→ List of tasks
1. In the WAL logging thread, what was commit cab9a0656c36739f based on?
2. Please extract the stretch of the WAL logging thread from "Re: WAL logging problem in 9.4.3?  (Robert" through "9.4.3?  (Alvaro Herrera <alvherre@2ndquadrant.com>)".

→ Provided passage
Re: WAL logging problem in 9.4.3?

Поиск
Список
Период
Сортировка
От Heikki Linnakangas
Тема Re: WAL logging problem in 9.4.3?
Дата
Msg-id 55AFC302.1060805@iki.fi
обсуждение исходный текст
Ответ на Re: WAL logging problem in 9.4.3?  (Simon Riggs <simon@2ndQuadrant.com>)
Ответы Re: WAL logging problem in 9.4.3?  (Simon Riggs <simon@2ndQuadrant.com>)
Re: WAL logging problem in 9.4.3?  (Robert Haas <robertmhaas@gmail.com>)
Re: WAL logging problem in 9.4.3?  (Alvaro Herrera <alvherre@2ndquadrant.com>)
Список pgsql-hackers
On 07/22/2015 11:18 AM, Simon Riggs wrote:
> On 10 July 2015 at 00:06, Tom Lane <tgl@sss.pgh.pa.us> wrote:
>
>> Andres Freund <andres@anarazel.de> writes:
>>> On 2015-07-06 11:49:54 -0400, Tom Lane wrote:
>>>> Rather than reverting cab9a0656c36739f, which would re-introduce a
>>>> different performance problem, perhaps we could have COPY create a new
>>>> relfilenode when it does this.  That should be safe if the table was
>>>> previously empty.
>>
>>> I'm not convinced that cab9a0656c36739f needs to survive in that
>>> form. To me only allowing one COPY to benefit from the wal_level =
>>> minimal optimization has a significantly higher cost than
>>> cab9a0656c36739f.
>>
>> What evidence have you got to base that value judgement on?
>>
>> cab9a0656c36739f was based on an actual user complaint, so we have good
>> evidence that there are people out there who care about the cost of
>> truncating a table many times in one transaction.  On the other hand,
>> I know of no evidence that anyone's depending on multiple sequential
>> COPYs, nor intermixed COPY and INSERT, to be fast.  The original argument
>> for having this COPY optimization at all was to make restoring pg_dump
>> scripts in a single transaction fast; and that use-case doesn't care
>> about anything but a single COPY into a virgin table.
>>
>
> We have to backpatch this fix, so it must be both simple and effective.
>
> Heikki's suggestions may be best, maybe not, but they don't seem
> backpatchable.
>
> Tom's suggestion looks good. So does Andres' suggestion. I have coded both.

Thanks. For comparison, I wrote a patch to implement what I had in mind.

When a WAL-skipping COPY begins, we add an entry for that relation in a
"pending-fsyncs" hash table. Whenever we perform any action on a heap
that would normally be WAL-logged, we check if the relation is in the
hash table, and skip WAL-logging if so.

→ Dataset entries
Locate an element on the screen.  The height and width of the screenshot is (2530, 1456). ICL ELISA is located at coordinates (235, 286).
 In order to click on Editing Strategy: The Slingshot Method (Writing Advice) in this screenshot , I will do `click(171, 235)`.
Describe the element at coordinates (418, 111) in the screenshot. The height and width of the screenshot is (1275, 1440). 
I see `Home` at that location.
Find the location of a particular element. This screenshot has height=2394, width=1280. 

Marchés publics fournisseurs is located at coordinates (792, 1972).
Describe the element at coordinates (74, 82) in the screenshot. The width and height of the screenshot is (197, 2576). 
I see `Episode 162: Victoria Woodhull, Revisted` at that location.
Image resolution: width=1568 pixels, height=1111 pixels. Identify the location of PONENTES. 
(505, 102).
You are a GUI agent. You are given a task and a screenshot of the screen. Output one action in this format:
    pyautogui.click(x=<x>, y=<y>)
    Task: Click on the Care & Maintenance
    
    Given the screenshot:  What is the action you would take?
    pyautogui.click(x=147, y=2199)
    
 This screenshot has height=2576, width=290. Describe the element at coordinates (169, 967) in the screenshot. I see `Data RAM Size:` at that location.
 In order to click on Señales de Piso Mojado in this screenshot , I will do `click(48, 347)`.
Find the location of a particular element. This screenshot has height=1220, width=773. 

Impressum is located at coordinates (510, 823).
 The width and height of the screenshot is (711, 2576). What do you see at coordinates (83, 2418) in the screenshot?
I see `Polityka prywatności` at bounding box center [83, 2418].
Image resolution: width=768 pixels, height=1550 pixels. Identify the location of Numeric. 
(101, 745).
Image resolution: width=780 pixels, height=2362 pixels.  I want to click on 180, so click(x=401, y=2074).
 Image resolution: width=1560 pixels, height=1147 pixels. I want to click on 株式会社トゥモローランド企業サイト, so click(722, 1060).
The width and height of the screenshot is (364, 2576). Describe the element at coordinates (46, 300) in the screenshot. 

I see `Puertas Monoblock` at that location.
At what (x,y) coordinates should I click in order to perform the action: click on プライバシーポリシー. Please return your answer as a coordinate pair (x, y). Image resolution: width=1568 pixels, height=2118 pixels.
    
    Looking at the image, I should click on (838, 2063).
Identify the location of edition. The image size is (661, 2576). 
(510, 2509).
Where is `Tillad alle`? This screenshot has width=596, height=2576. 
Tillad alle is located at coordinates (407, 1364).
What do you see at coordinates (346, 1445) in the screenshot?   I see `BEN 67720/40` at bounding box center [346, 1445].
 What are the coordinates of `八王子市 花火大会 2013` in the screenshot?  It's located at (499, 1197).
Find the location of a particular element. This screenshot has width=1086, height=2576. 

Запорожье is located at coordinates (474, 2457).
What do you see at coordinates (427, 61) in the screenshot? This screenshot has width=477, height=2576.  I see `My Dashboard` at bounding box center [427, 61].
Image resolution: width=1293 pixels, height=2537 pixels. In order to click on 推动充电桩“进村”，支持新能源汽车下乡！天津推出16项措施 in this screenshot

→ Solution set
1. An actual user complaint.

2.
Re: WAL logging problem in 9.4.3?  (Robert Haas <robertmhaas@gmail.com>)
Re: WAL logging problem in 9.4.3?  (Alvaro Herrera <alvherre@2ndquadrant.com>)